The government will introduce a slew of legislations aimed at amending its arbitration law, setting time limits for courts and easing judicial rules in order to speed up delivery of justice in corporate disputes, law minister Sadananda Gowda said today.
The proposed amendments to the arbitration law seek to attract more foreign investment, while also ensuring that the various government departments settle disputes through arbitration and reconciliation rather than long-drawn litigations in courts.
The minister said under the National Litigation Policy, ministries and departments of the government are encouraged to amend laws and reduce court cases.

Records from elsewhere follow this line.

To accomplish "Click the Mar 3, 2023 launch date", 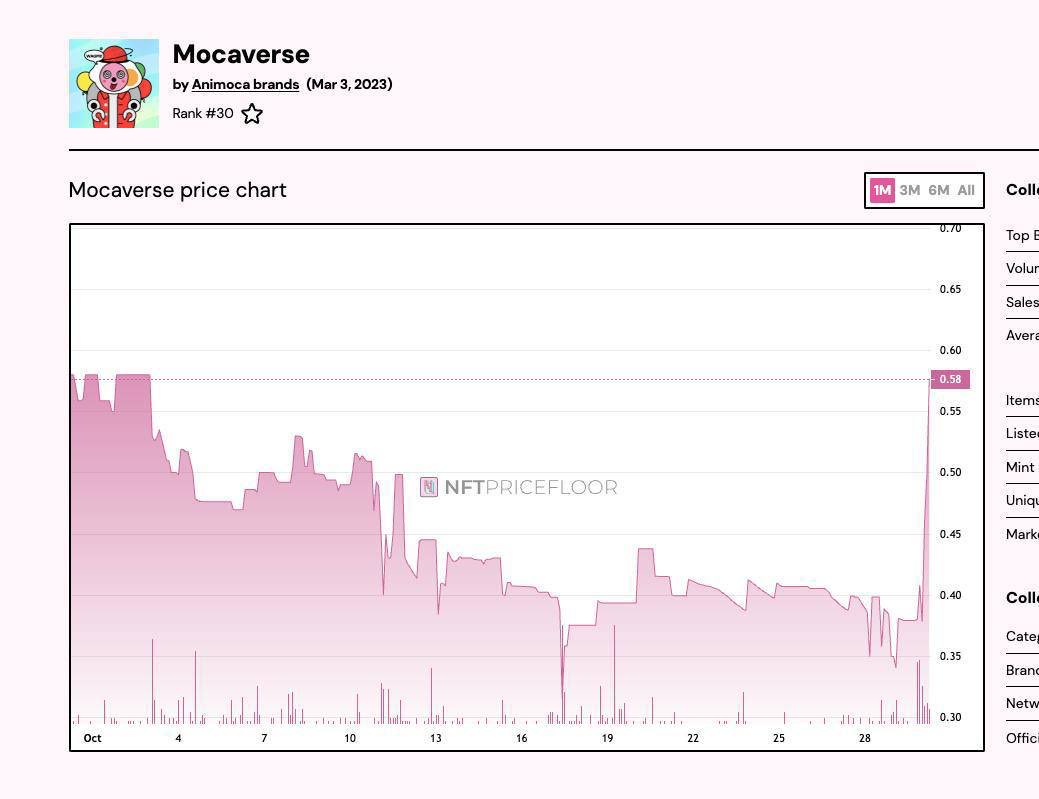I will (x=349, y=84).
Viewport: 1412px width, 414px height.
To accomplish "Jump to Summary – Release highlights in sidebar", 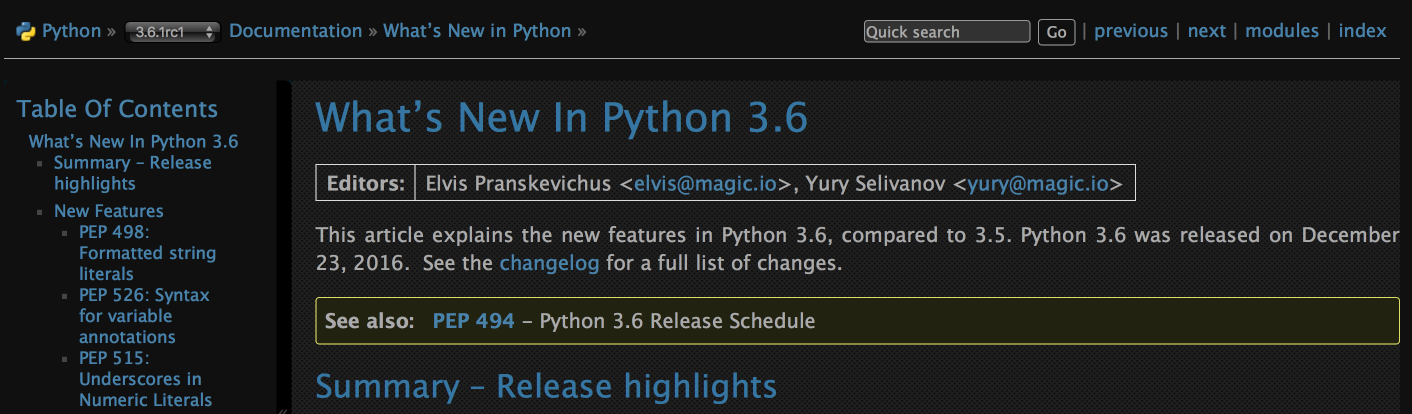I will point(132,173).
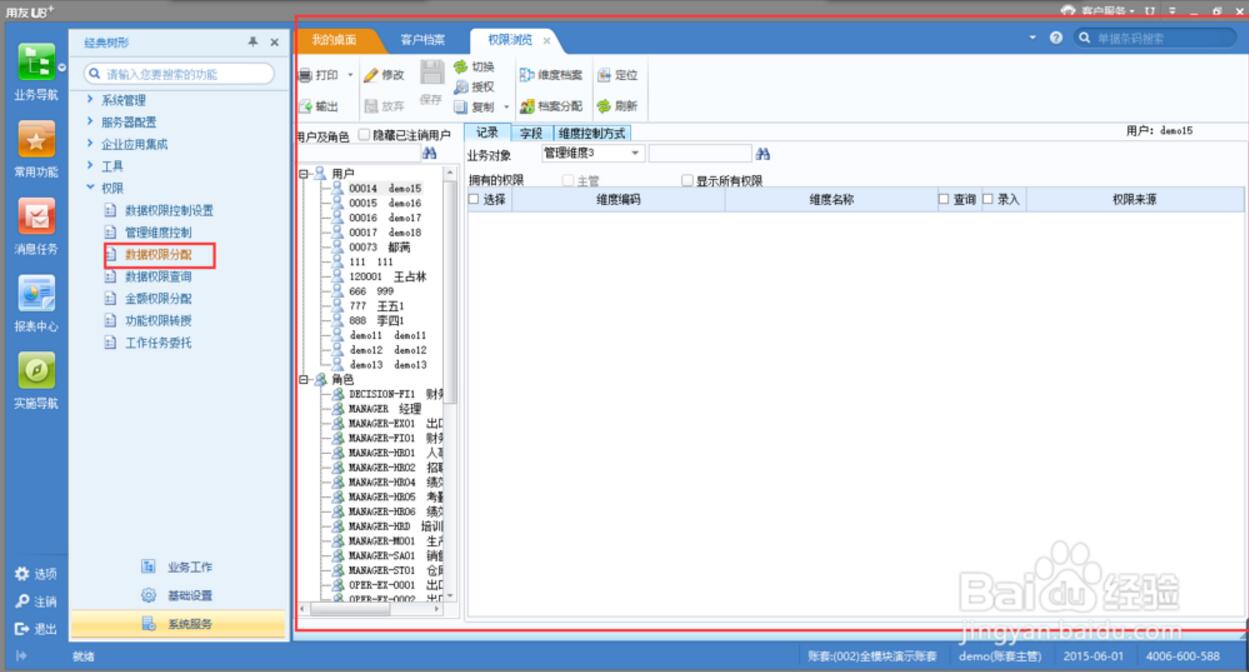Switch to the 客户档案 tab

point(422,40)
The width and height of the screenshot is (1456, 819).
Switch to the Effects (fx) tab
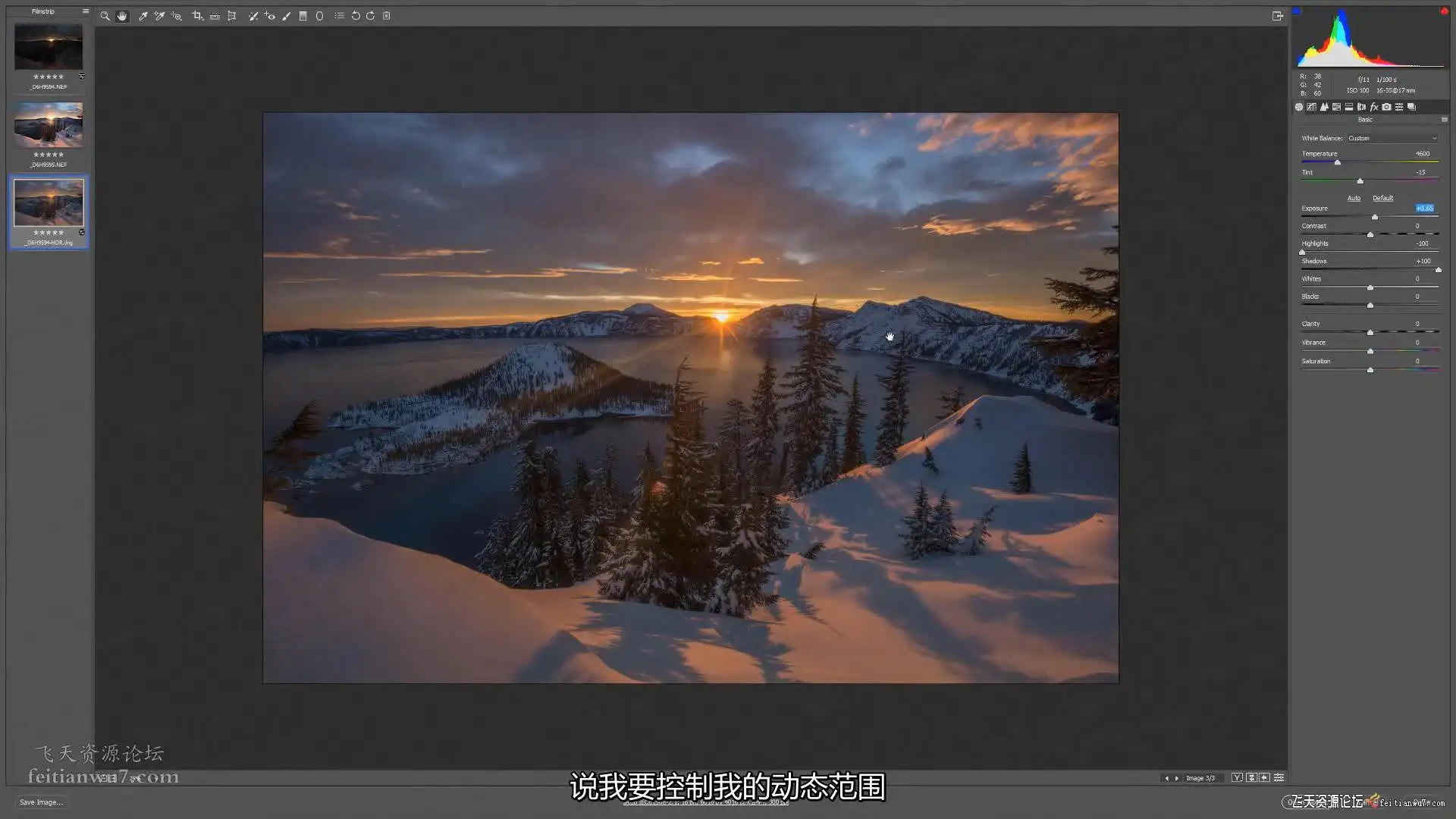coord(1374,107)
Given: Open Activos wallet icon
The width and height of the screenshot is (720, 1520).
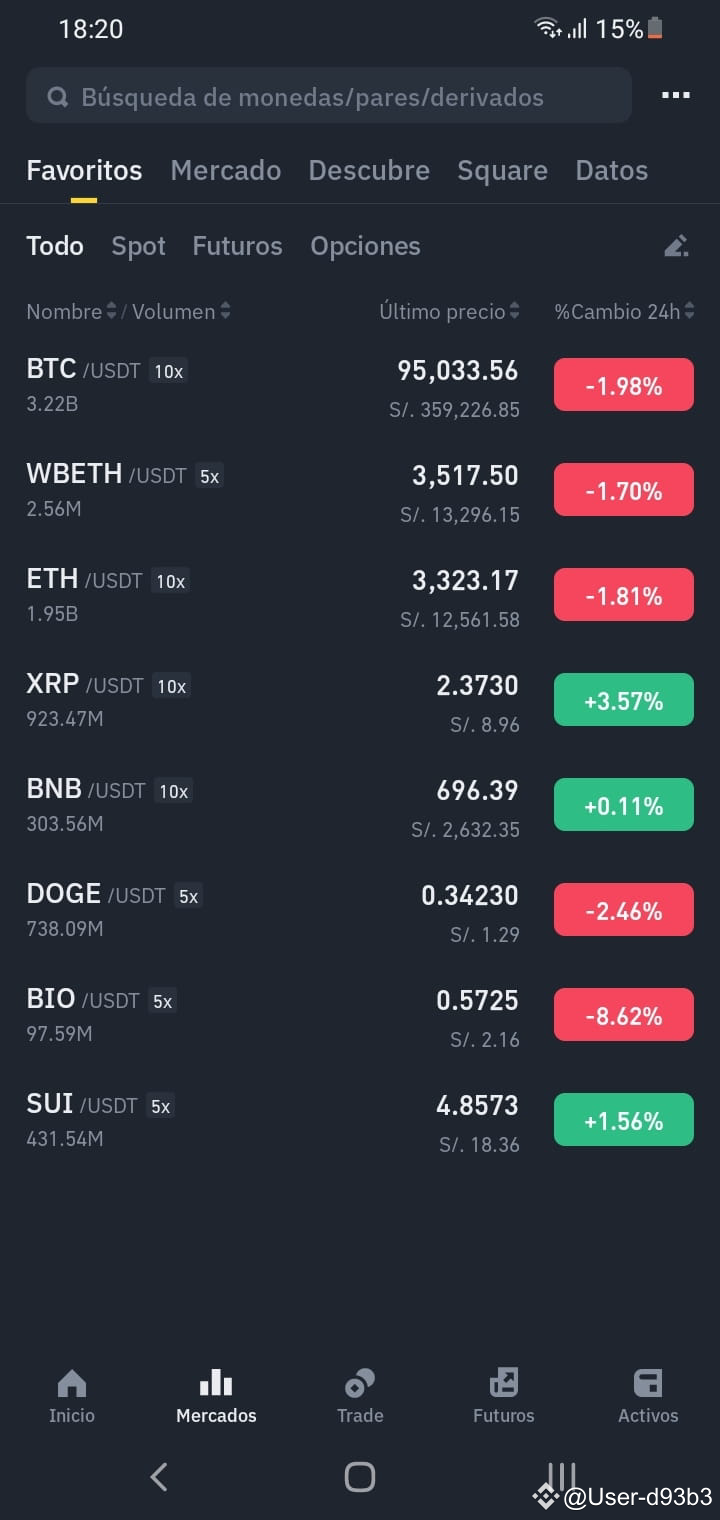Looking at the screenshot, I should (x=648, y=1384).
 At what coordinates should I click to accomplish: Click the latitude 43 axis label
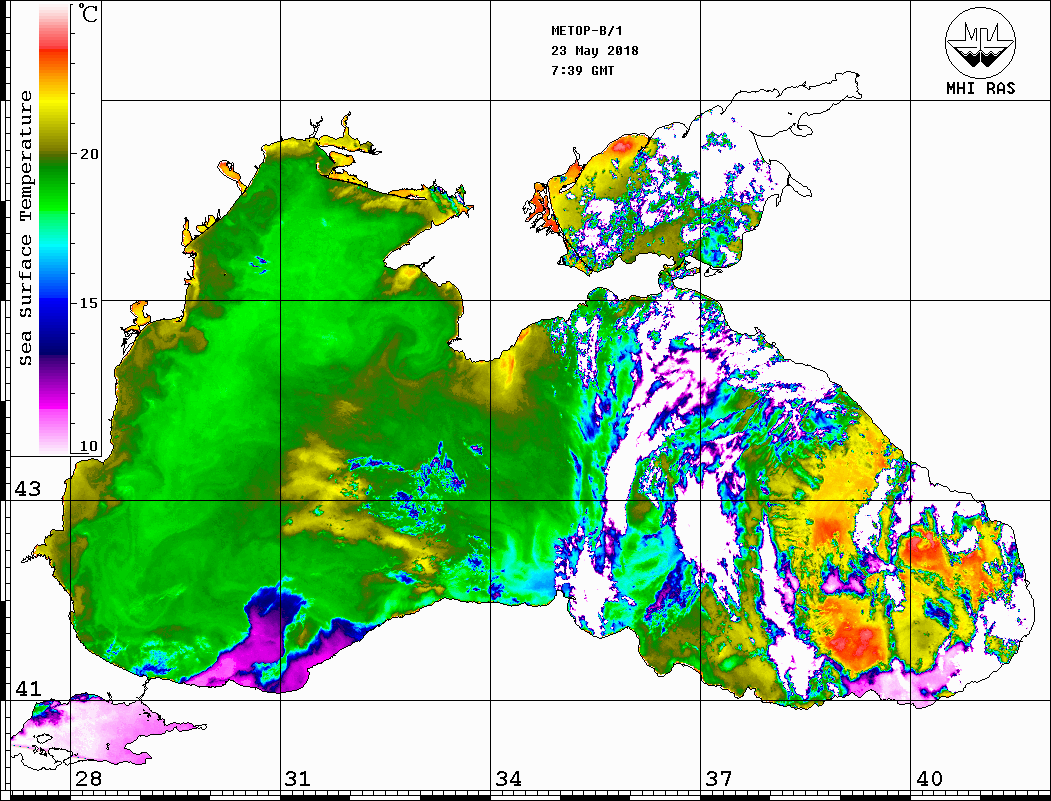(x=27, y=490)
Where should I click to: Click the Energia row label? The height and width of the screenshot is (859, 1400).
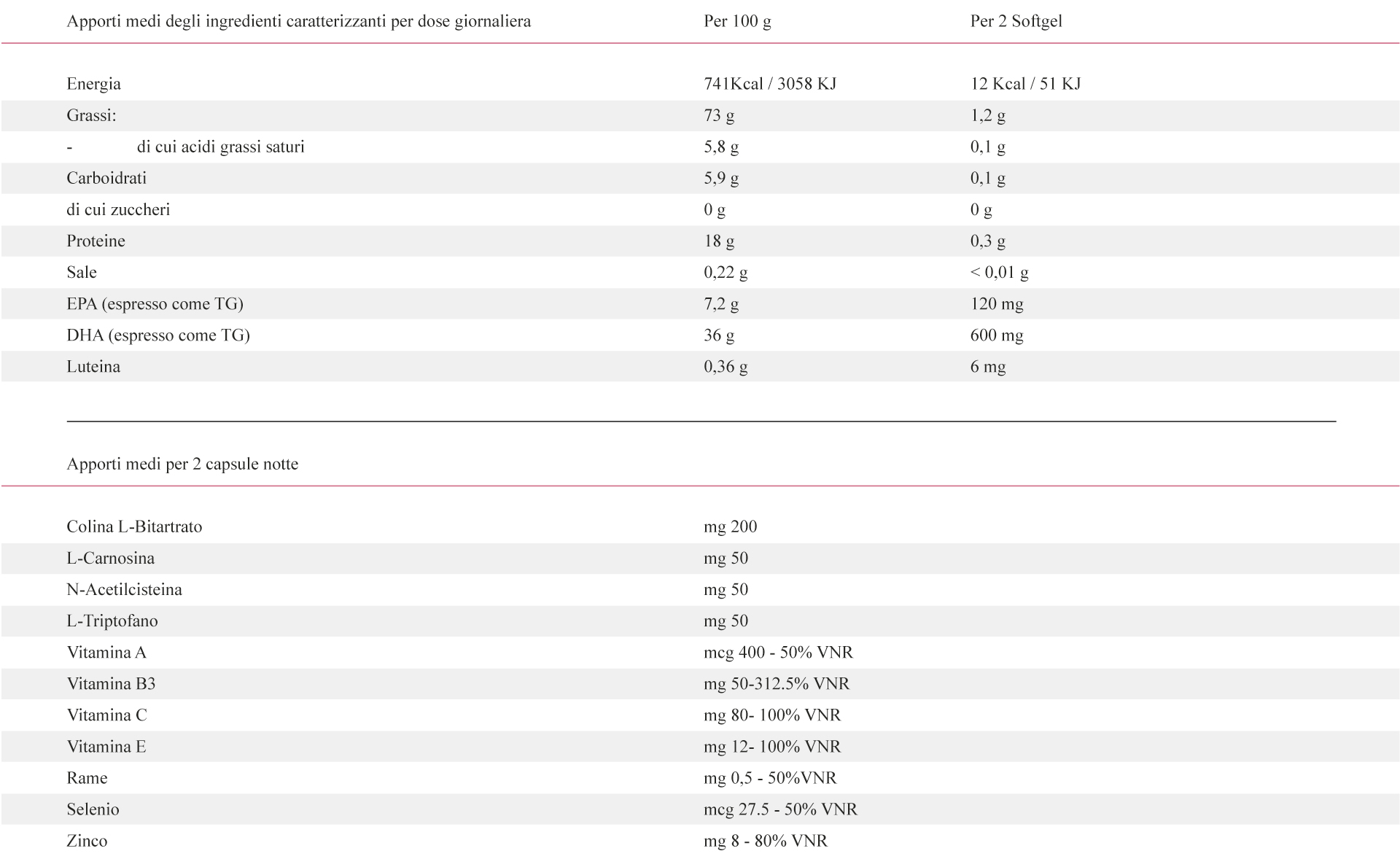(x=93, y=84)
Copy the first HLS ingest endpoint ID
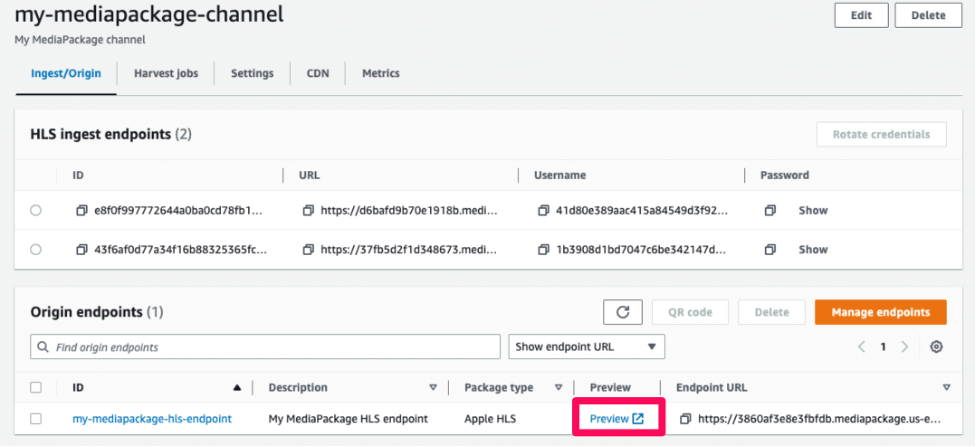 (x=81, y=211)
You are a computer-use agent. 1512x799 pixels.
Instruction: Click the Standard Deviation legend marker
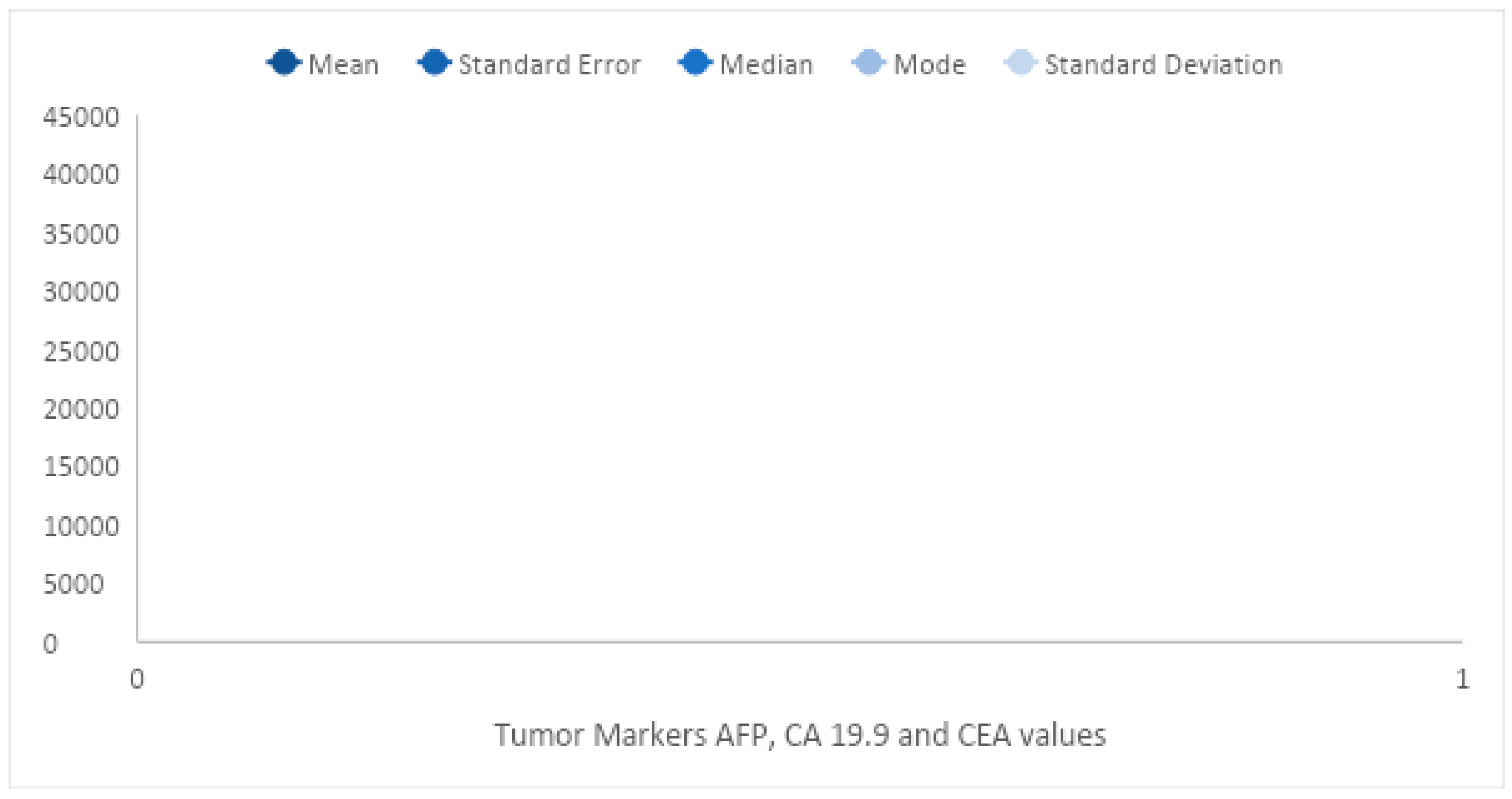1021,62
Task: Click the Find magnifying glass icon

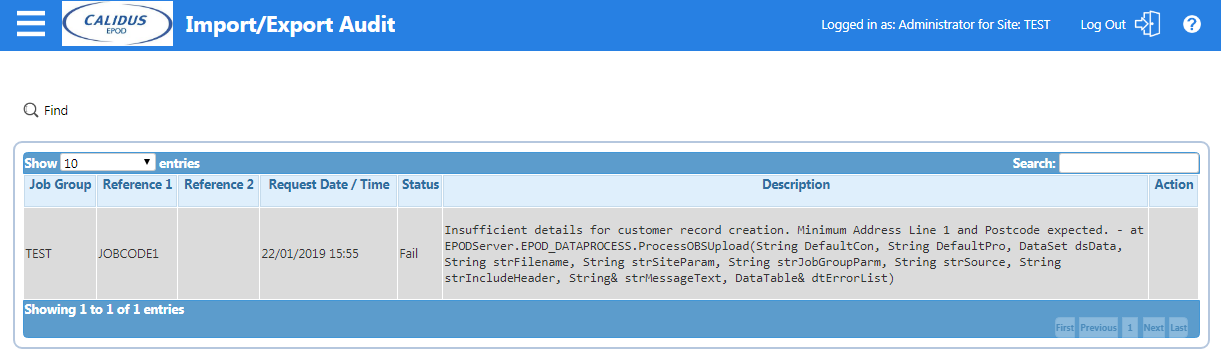Action: (31, 110)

"Billions of dollars are blocked in legal disputes in India," Gowda told an industry event. "There is a need to establish a speedy, cost-effective and efficient disputes resolution mechanism."
An Assocham report has estimated that scores of projects worth more than Rs4,00,000 crore ($64 billion) are under litigation in different courts and tribunals. India also spends billions of dollars every year in arbitration costs overseas, the Assocham report noted.
Parliament is expected to approve amendments to the arbitration law in the coming session beginning 23 February.
The government also plans to set up separate commercial courts to speed the resolution of corporate disputes, a move that could unlock billions of dollars in investments, Gowda said.
Meanwhile, a government panel has suggested limiting courts' authority to overrule arbitration awards and fixing time limits and fees to settle legal cases.
As of now, several domestic and foreign companies, such as Vodafone, Reliance Industries are proceeding with arbitration in foreign courts as they prefer to avoid Indian courts where settlements take years.